Antoine van Agtmael, then an economist at an arm of the World Bank, proposed the first emerging-market fund in 1981. He called it the Third World Equity Fund, and "people thought it was a very weird idea," he told me this past week. Not until 1986 did it open as the Emerging Markets Growth Fund, with $50 million from institutional investors and run by Capital Group, the investment-management giant based in Los Angeles. (Today it has more than $8.5 billion.)
"I'm not sure if I'm making an investment or a donation," quipped a pension-fund manager who was one of the first investors, according to Shaw Wagener, an early portfolio manager at the fund.
Twenty-seven years ago this past week, the first such portfolio for individual investors, the Templeton Emerging Markets Fund, opened. Soon after, I heard Sir John Templeton make a pitch for it. Always an optimist, he spoke enthusiastically about the potential for these countries to grow. But what appealed to Templeton most was that investors cared about these stocks the least. He expected emerging markets to outperform mainly because they were neglected.
They weren't for long.
In the five years ended Dec. 31, 1993, emerging markets gained an average of 36% annually—capped off by a 75% gain in 1993. That year, investors poured an estimated $5.8 billion into a passel of newly launched funds.

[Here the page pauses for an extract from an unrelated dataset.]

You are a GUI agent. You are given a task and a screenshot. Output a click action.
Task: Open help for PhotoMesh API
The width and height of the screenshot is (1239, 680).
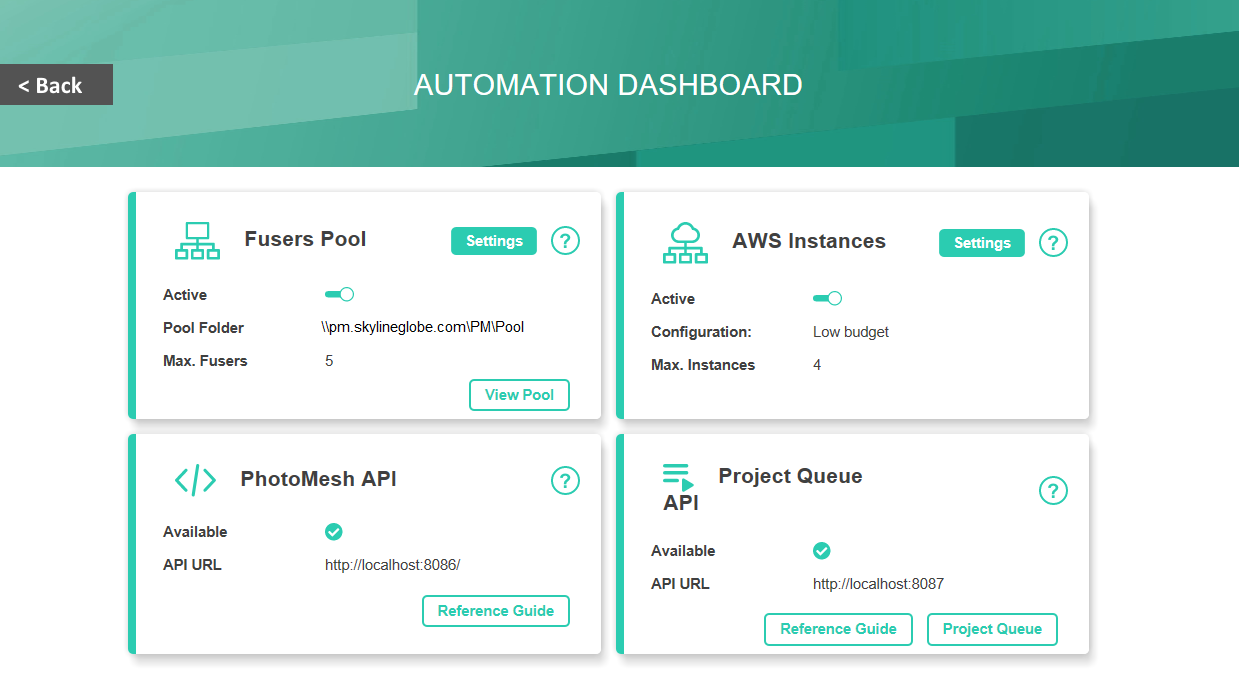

Right on cue, emerging markets lost an average of 11% annually over the next five years, including a bloodcurdling drop of nearly 28% in 1998.
By 2001, assets at emerging-market funds had dwindled 20% from 1996, and many investors gave up; in 2001 alone, they pulled out 6% of their money.
Naturally, between 2001 and 2010 emerging markets returned an average of 15.9% annually, while U.S. stocks grew at an annualized average of 1.4%.
"One thing that never seems to change," Mr. Wagener says of investors in emerging markets, "is this mismatch between expectations and what is realistic in terms of returns."
And so the pendulum of sentiment is swinging back again—from expecting too much to expecting too little.
As Prof. Marsh of London Business School says, "With investors starting to re-evaluate and to see nothing but problems in emerging markets, [these stocks] could eventually come back to the point where they reach real value."
This coming week, Capital Group will launch a new portfolio in its American Funds lineup, Developing World Growth and Income. The firm has a history of launching funds at times when the underlying assets are unpopular.
The great British biologist J.B.S. Haldane said that ideas pass through four stages of acceptance: 1, "worthless nonsense"; 2, "interesting"; 3, "true, but quite unimportant"; and 4, "I always said so."
Among investors, stage four never lasts long; complacency breeds carelessness. So stage four often leads abruptly right back to stage one, at which point the cycle starts all over again.
By 2012, emerging-market investors were in the "I always said so" phase. Now they are moving toward the "worthless nonsense" phase. That is when you should get seriously interested.